[Task to complete]: Your answer must be the full set of records, repeated exactly.

Stored records
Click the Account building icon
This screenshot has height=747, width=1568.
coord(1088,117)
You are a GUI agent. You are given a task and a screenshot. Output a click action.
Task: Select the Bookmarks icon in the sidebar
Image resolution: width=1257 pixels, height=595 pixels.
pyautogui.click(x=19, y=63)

[Response to the exercise]:
Click the Account building icon
This screenshot has height=747, width=1568.
coord(1088,117)
You are a GUI agent. You are given a task and a screenshot. Output a click action.
Task: Select the Bookmarks icon in the sidebar
Image resolution: width=1257 pixels, height=595 pixels.
pyautogui.click(x=19, y=63)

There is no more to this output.